┌─ Material for the task

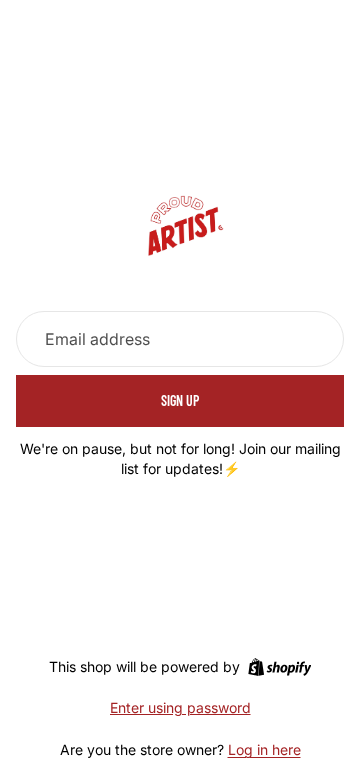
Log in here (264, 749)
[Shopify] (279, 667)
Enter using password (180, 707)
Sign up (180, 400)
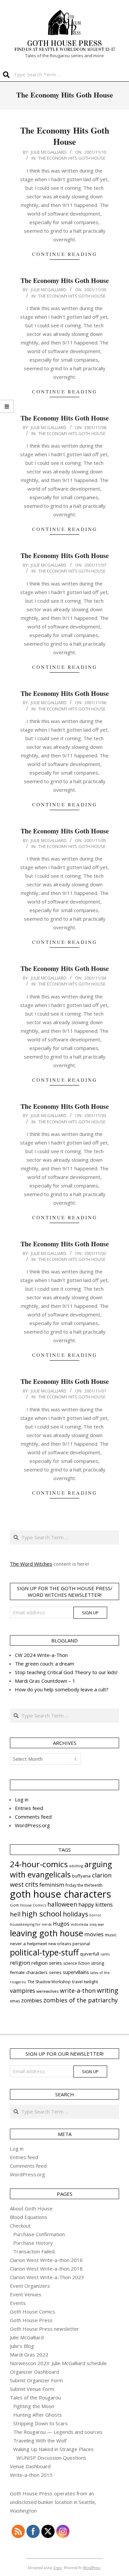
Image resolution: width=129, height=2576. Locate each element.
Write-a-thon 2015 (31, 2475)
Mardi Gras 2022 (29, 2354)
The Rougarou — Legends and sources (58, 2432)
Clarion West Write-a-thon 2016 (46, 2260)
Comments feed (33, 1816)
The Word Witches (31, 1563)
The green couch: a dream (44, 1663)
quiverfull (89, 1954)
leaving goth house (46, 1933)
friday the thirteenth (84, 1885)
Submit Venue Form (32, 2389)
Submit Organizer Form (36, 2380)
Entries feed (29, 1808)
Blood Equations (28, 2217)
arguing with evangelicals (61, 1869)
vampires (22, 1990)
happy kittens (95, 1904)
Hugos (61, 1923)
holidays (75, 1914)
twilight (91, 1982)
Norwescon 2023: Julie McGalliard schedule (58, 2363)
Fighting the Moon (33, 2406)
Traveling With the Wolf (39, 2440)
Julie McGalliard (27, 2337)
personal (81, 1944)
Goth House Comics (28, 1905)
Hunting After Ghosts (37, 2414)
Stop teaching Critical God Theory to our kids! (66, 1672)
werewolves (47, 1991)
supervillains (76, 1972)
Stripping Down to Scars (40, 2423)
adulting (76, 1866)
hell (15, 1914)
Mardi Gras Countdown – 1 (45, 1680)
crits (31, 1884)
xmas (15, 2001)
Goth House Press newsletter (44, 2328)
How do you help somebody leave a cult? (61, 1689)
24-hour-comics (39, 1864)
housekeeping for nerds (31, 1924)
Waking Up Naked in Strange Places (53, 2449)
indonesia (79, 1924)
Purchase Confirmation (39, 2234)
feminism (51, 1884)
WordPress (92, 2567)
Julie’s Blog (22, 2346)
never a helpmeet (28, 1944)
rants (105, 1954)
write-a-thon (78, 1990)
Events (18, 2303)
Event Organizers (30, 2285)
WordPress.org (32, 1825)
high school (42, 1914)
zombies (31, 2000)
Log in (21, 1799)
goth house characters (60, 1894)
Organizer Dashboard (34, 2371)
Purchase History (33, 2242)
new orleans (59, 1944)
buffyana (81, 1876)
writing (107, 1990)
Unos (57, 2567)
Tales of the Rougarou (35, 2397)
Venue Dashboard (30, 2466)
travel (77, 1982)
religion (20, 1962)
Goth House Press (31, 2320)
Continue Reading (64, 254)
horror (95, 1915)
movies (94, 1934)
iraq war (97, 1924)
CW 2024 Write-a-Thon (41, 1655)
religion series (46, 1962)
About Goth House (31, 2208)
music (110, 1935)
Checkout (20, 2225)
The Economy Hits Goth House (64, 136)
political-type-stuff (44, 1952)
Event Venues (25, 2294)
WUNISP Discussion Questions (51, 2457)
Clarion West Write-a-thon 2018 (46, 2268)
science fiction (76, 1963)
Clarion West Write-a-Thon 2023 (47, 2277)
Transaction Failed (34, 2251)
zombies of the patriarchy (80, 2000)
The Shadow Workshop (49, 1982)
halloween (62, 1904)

└─

What is needed: Reprint the listing above exactly, without images.

Worked solution:
Log in here (264, 749)
[Shopify] (279, 667)
Enter using password (180, 707)
Sign up (180, 400)
Image resolution: width=129, height=2576. Locate each element.
Write-a-thon 2015 (31, 2475)
Mardi Gras 2022 (29, 2354)
The Rougarou — Legends and sources (58, 2432)
Clarion West Write-a-thon 2016 (46, 2260)
Comments feed (33, 1816)
The Word Witches (31, 1563)
The green couch: a dream (44, 1663)
quiverfull (89, 1954)
leaving goth house (46, 1933)
friday the thirteenth (84, 1885)
Submit Venue Form (32, 2389)
Submit Organizer Form (36, 2380)
Entries feed (29, 1808)
Blood Equations (28, 2217)
arguing with evangelicals (61, 1869)
vampires (22, 1990)
happy kittens (95, 1904)
Hugos (61, 1923)
holidays (75, 1914)
twilight (91, 1982)
Norwescon 2023: Julie McGalliard schedule (58, 2363)
Fighting the Moon (33, 2406)
Traveling With the Wolf (39, 2440)
Julie McGalliard (27, 2337)
personal (81, 1944)
Goth House Comics (28, 1905)
Hunting After Ghosts (37, 2414)
Stop teaching Critical God Theory to our kids! (66, 1672)
werewolves (47, 1991)
supervillains (76, 1972)
Stripping Down to Scars (40, 2423)
adulting (76, 1866)
hell (15, 1914)
Mardi Gras Countdown – 1 (45, 1680)
crits (31, 1884)
xmas (15, 2001)
Goth House Press newsletter (44, 2328)
How do you help somebody leave a cult? (61, 1689)
24-hour-comics (39, 1864)
housekeeping for nerds (31, 1924)
Waking Up Naked in Strange Places (53, 2449)
indonesia (79, 1924)
Purchase Confirmation (39, 2234)
feminism (51, 1884)
WordPress (92, 2567)
Julie’s Blog (22, 2346)
never a helpmeet (28, 1944)
rants (105, 1954)
write-a-thon (78, 1990)
Events (18, 2303)
Event Organizers (30, 2285)
WordPress.org (32, 1825)
high school (42, 1914)
zombies (31, 2000)
Log in (21, 1799)
goth house characters (60, 1894)
Organizer Dashboard (34, 2371)
Purchase History (33, 2242)
new orleans (59, 1944)
buffyana (81, 1876)
writing (107, 1990)
Unos (57, 2567)
Tales of the Rougarou (35, 2397)
Venue Dashboard (30, 2466)
travel (77, 1982)
religion (20, 1962)
Goth House Press (31, 2320)
Continue Reading (64, 254)
horror (95, 1915)
movies (94, 1934)
iraq war (97, 1924)
CW 2024 Write-a-Thon (41, 1655)
religion series (46, 1962)
About Goth House (31, 2208)
music (110, 1935)
Checkout (20, 2225)
The Economy Hits Goth House (64, 136)
political-type-stuff (44, 1952)
Event Venues (25, 2294)
WUNISP Discussion Questions (51, 2457)
Clarion West Write-a-thon 2018 (46, 2268)
science fiction (76, 1963)
Clarion West Write-a-Thon 2023 (47, 2277)
Transaction Failed (34, 2251)
zombies of the patriarchy (80, 2000)
The Shadow Workshop (49, 1982)
halloween (62, 1904)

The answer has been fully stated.